Jay Walder may have exaggerated when he claimed this week to have put the city transit system “back on firm financial footing” during his stint as MTA chairman, but he did show remarkable reserve in not letting loose on Albany for undercutting rail and bus service at every turn. Unfortunately the media failed to fill in the blanks.

Half a world away from Albany, Jay Walder has more to smile about.

Speaking at a press conference in Hong Kong, where he just started his new job as chief executive of the privately-owned Mass Transit Railway Corporation, Walder said: “New York, when I arrived there, was in a financial crisis. The system simply did not have enough money to continue to operate. The assets were not being renewed. And the infrastructure was in terrible condition.”

Walder’s understated comments were picked up by the Times and the Wall Street Journal, among others, but nowhere have we seen anyone point out how little power the head of the MTA actually wields over agency funding. Nor did any reporter or editor take Walder’s cue to highlight years of Albany malfeasance.

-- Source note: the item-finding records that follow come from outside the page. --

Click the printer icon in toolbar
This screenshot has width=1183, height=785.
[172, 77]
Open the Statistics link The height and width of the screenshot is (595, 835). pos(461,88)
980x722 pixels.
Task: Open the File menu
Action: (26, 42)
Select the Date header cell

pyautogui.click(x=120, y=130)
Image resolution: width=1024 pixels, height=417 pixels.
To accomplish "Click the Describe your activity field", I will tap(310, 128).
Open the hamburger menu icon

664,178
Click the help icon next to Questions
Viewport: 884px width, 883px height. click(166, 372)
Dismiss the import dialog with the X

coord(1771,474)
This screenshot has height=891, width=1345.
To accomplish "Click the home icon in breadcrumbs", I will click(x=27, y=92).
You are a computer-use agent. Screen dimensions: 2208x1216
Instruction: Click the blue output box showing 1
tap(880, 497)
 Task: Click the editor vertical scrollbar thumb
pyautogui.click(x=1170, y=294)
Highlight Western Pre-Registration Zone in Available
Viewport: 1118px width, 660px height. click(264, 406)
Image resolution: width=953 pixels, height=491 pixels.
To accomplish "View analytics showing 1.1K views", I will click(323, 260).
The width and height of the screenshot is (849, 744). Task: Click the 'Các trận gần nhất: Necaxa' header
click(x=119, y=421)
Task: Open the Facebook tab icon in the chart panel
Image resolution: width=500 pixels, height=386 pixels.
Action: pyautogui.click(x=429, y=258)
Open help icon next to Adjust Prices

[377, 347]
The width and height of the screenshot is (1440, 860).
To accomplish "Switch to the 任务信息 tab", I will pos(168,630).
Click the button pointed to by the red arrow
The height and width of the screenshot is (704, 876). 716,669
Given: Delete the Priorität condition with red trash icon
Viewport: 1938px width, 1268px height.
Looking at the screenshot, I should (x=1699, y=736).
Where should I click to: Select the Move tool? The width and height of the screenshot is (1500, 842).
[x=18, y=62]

To read the Times piece, for example, you’d think the MTA is an autonomous operation, free to conduct business without political interference. There is a passing reference to Governor Cuomo’s gutting of $320 million in annual payroll tax revenue, but no mention of last year’s $100 million Albany raid on dedicated MTA funds. Forgotten is how state senators used congestion pricing as a litmus test for Walder’s confirmation. With Albany unwilling to enact a new revenue stream via road pricing, it fell to Walder to cut spending.

Most glaringly, absent is an accounting of the decades of lawmaker thievery and neglect that preceded Walder and Cuomo, though those misdeeds more than anything will saddle transit riders for years to come, in the form of decreased service, fare hikes, or both. Other than raising fares or selling off assets, the chair of the MTA has very little revenue-raising clout. For whatever reason this factoid never seems to make the papers.

As for Walder, you get the distinct sense that there is no looking back.

“I think we have a very different situation here,” Walder said. “We have a first-class railway. We have a sustainable financial model that is supporting that railway. And I think the people of Hong Kong are benefiting tremendously from what we have.

“I don’t think it’s the same situation as what you have in New York.”